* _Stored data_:
BEGIN
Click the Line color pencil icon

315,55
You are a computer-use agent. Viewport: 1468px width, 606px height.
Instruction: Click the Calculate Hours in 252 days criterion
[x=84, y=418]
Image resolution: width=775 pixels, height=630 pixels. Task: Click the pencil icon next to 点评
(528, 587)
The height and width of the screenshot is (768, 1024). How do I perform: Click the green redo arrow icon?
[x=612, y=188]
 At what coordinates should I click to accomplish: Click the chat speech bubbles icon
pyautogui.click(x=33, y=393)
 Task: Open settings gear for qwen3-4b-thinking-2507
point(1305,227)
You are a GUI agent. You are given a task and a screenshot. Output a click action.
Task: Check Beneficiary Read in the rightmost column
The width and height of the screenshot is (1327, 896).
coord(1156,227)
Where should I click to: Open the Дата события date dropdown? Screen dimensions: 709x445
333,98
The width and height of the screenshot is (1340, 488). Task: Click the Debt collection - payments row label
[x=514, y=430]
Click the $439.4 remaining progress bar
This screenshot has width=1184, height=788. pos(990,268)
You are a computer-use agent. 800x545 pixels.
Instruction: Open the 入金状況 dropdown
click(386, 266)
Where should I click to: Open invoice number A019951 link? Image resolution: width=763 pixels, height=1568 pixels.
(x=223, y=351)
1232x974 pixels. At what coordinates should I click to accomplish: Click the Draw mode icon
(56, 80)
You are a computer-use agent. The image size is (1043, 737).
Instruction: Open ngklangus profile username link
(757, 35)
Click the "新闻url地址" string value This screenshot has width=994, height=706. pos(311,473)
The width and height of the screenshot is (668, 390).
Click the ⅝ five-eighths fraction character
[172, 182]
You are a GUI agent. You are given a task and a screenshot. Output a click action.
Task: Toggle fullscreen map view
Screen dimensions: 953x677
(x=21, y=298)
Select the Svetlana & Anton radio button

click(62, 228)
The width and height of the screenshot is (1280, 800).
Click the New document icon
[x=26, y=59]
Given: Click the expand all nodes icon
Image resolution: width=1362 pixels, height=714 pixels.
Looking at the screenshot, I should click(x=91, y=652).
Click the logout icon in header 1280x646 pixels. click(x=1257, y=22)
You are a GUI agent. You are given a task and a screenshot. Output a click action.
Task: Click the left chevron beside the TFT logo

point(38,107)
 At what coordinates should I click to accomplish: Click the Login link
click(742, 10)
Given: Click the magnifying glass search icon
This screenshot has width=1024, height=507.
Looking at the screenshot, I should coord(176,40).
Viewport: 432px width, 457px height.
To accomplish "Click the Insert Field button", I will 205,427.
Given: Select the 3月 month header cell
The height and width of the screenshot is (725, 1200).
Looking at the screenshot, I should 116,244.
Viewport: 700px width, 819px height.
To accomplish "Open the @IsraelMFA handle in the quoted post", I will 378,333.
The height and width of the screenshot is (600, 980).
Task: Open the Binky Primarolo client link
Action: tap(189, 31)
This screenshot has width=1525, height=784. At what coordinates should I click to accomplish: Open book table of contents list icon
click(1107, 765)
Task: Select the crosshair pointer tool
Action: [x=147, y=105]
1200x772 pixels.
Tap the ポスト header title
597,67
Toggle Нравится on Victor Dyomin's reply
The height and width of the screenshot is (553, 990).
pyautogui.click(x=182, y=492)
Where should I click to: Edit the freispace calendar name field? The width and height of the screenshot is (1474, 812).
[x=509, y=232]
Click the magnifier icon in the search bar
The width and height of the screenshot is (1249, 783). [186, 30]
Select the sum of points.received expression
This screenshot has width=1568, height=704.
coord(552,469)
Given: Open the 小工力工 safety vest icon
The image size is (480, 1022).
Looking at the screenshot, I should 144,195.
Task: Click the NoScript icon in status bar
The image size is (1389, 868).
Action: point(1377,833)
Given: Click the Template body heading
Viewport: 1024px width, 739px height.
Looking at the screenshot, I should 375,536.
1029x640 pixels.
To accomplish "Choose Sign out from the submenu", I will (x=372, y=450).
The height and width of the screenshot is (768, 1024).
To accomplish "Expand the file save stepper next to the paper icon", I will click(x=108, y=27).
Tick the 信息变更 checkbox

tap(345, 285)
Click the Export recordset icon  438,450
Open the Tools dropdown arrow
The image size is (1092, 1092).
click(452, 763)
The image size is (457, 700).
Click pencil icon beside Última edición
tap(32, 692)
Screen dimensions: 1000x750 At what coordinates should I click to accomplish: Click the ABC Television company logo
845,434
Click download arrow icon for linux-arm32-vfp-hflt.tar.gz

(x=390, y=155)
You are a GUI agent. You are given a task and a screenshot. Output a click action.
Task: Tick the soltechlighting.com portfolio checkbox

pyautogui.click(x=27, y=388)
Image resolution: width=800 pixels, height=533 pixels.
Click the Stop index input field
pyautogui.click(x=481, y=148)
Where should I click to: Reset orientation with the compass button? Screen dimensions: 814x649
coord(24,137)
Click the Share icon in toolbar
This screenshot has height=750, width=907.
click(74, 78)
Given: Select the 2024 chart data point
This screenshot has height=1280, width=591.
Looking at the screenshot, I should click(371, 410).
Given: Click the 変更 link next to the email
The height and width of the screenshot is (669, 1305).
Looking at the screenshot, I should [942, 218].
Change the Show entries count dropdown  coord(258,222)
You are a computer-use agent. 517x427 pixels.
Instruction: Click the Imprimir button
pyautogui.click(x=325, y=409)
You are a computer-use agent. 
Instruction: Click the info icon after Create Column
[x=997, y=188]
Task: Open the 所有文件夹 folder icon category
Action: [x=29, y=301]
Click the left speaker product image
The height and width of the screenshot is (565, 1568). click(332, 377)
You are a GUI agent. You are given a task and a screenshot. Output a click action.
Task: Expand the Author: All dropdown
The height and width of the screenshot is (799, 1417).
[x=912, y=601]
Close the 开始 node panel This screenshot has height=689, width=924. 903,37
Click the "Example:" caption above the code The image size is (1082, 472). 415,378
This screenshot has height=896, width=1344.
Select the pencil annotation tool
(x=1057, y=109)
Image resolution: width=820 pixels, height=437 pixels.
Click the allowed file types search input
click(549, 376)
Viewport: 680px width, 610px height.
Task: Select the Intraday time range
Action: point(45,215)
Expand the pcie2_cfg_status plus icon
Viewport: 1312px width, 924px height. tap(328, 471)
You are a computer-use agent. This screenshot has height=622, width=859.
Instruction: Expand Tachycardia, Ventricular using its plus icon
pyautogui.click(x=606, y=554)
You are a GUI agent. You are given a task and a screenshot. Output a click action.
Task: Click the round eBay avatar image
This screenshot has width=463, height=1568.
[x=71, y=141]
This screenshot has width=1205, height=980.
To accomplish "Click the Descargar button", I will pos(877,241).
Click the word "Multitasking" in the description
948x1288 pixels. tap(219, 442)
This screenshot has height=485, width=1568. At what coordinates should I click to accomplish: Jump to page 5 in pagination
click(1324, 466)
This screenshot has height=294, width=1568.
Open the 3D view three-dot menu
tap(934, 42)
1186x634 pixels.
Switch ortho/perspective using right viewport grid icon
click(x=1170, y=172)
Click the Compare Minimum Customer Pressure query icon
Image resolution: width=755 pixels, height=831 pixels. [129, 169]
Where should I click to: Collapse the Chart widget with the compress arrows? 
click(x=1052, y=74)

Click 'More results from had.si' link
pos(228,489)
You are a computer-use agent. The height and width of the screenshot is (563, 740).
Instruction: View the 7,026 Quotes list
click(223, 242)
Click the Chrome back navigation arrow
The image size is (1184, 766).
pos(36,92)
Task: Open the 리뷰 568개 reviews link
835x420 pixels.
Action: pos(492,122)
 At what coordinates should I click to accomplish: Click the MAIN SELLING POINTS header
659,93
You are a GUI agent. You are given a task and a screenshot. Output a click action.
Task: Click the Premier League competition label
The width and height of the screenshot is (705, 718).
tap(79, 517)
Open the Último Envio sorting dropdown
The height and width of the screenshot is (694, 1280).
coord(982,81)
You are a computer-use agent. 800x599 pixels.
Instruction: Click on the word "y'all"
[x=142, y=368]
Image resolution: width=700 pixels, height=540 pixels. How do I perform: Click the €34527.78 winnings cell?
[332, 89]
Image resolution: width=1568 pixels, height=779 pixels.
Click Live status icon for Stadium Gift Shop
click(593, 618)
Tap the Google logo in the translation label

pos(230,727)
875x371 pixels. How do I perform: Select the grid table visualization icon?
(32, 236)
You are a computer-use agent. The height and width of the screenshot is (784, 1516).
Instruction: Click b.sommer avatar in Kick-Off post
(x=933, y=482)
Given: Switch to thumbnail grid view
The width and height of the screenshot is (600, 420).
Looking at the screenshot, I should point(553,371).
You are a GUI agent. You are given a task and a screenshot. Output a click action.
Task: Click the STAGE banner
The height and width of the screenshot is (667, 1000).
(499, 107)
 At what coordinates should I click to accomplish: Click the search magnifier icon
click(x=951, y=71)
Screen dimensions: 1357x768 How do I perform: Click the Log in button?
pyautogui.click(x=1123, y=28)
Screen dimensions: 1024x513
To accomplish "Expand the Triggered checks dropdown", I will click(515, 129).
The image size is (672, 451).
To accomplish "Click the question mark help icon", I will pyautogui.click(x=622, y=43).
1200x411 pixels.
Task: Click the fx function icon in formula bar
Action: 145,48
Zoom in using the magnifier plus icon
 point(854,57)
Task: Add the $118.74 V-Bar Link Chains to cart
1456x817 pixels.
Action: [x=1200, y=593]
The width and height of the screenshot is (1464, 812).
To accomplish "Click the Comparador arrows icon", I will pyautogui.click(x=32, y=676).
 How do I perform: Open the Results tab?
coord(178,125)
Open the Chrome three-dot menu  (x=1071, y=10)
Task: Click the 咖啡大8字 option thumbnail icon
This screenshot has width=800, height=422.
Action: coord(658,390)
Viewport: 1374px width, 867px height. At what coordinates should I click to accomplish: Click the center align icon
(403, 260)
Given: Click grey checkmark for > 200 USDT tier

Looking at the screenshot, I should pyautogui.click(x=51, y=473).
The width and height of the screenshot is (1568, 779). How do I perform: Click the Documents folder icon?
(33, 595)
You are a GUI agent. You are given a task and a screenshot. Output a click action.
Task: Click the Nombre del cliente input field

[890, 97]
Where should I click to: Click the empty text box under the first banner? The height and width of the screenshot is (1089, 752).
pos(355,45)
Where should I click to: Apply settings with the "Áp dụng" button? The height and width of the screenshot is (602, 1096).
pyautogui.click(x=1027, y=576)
END
Among the lines above, find those that contain the word "thumbnail" and copy them.

Given: Switch to thumbnail grid view
Task: Click the 咖啡大8字 option thumbnail icon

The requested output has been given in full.